Fits a hybrid topic model combining STM with embedding-based methods. This function integrates structural topic modeling (STM) with semantic embeddings for enhanced topic discovery. The STM component provides statistical rigor and covariate modeling capabilities, while the embedding component adds semantic coherence.

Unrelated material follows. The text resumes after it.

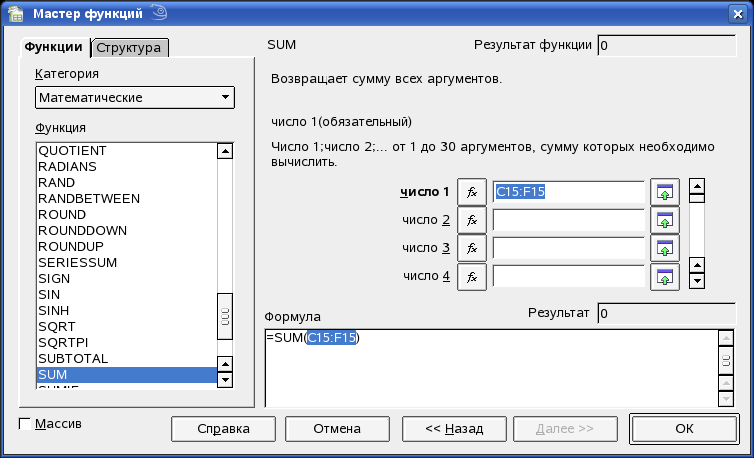
Task: Select the Функции tab
Action: pyautogui.click(x=54, y=47)
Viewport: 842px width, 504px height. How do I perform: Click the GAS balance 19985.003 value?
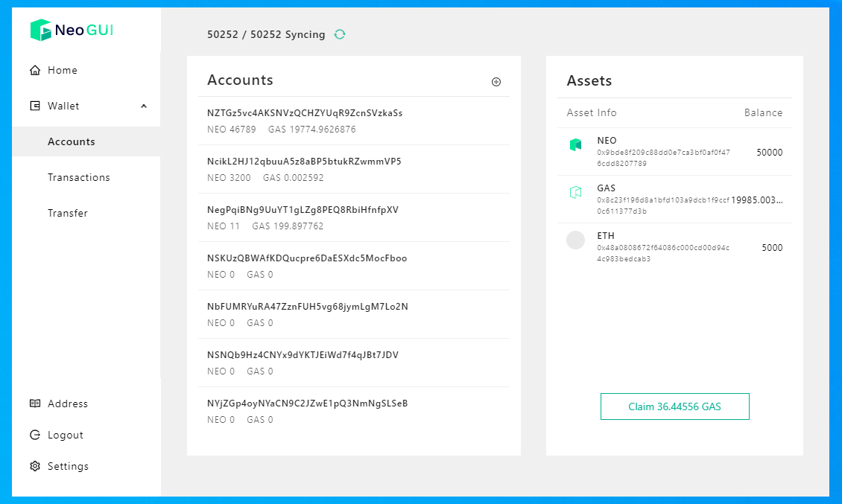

Effect Estimation: Covariate effects on topic prevalence can be estimated using
the STM component via stm::estimateEffect(). The embedding component provides
semantically meaningful topic representations but does not support direct covariate
modeling. This hybrid approach combines the best of both worlds: statistical inference
from STM and semantic quality from embeddings.
Usage
fit_hybrid_model(
texts,
metadata = NULL,
n_topics_stm = 10,
embedding_model = "all-MiniLM-L6-v2",
stm_prevalence = NULL,
stm_init_type = "Spectral",
alignment_method = "cosine",
verbose = TRUE,
seed = 123
)Arguments
- texts
A character vector of texts to analyze.
- metadata
Optional data frame with document metadata for STM covariate modeling.
- n_topics_stm
Number of topics for STM (default: 10).
- embedding_model
Embedding model name (default: "all-MiniLM-L6-v2").
- stm_prevalence
Formula for STM prevalence covariates (e.g., ~ category + s(year, df=3)).
- stm_init_type
STM initialization type (default: "Spectral").
- alignment_method
Method for aligning STM and embedding topics (default: "cosine").
- verbose
Logical, if TRUE, prints progress messages.
- seed
Random seed for reproducibility.
Value
A list containing:
stm_result: The STM model output (use this for effect estimation)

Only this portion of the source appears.